Se suponía que sería un día normal.
Como todos los días, mis papás, hermana mayor y yo nos despertamos, bañamos, cambiamos, tomamos desayuno y cada uno hizo lo suyo: papá se fue al trabajo, mamá regresó a la cama a ver televisión, mi hermana mayor se fue a la oficina y yo me quedé en casa haciendo tiempo para ir a chambear.
Supusimos que mi abuela también había seguido su rutina mañanera, pero la realidad era que la Mamita Leti, durante su siesta, no volvería a
despertar nunca más.
Ya han pasado casi dos
meses y la sigo extrañando como si fuera la primera vez.
Extraño cuando subía las
escaleras silbando y diciéndonos “chiquitas pechochas”. Extraño cuando cantaba
todas las canciones con un “lalala”. Extraño cuando decía que no podía comer
cierta cosa porque el doctor se lo había prohibido y luego decía “bueno, a
penitas”. Extraño sus diferentes tintes y cortes de cabello. Extraño sus joyas,
su piel, sus arrugas, su amor, su ternura. Extraño su delicioso pastel de
brócoli y sus ravioles comprados. Extraño sus periódicos chichas. Extraño sus
intentos de adivinar el mensaje escondido de La ruleta de la suerte. Extraño el ruido de su dentadura al masticar.
Extraño su ropa clásica. Extraño sus historias sobre el Nono y la tía Lita.
Extraño su reacción cuando llegaba mi tío de Alemania. Extraño sus chismes de
familia. Extraño su locura y su rareza.

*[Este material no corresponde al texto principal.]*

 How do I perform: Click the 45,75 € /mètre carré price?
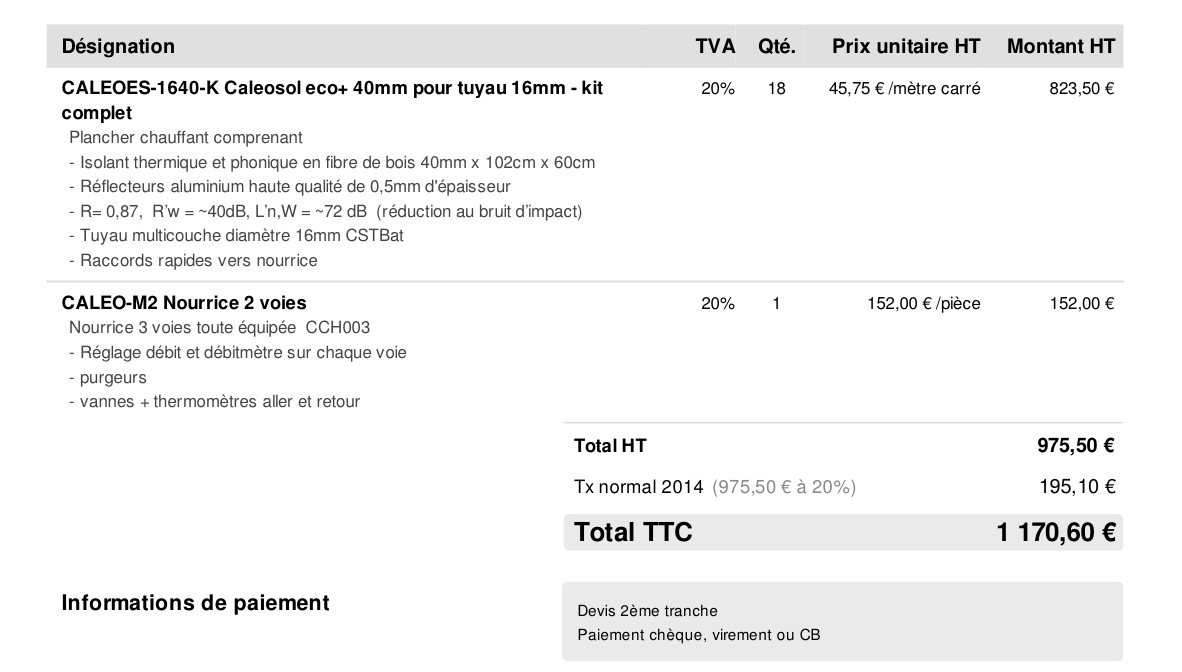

Extraño todo de ella.
La extraño y no la extraño
al mismo tiempo, porque me la imagino feliz y tranquila, sentada en una nube
muy blanca, jugando al Bingo con el Nono, la tía Lita, su hermano y demás
familiares, esperándonos a todos en nuestro momento, nuestro debido momento.
No sé si alguna vez se lo
dije, pero se lo diré ahora y se lo diré por siempre: te quiero infinitamente y
te extrañaré eternamente, Mamita Leti.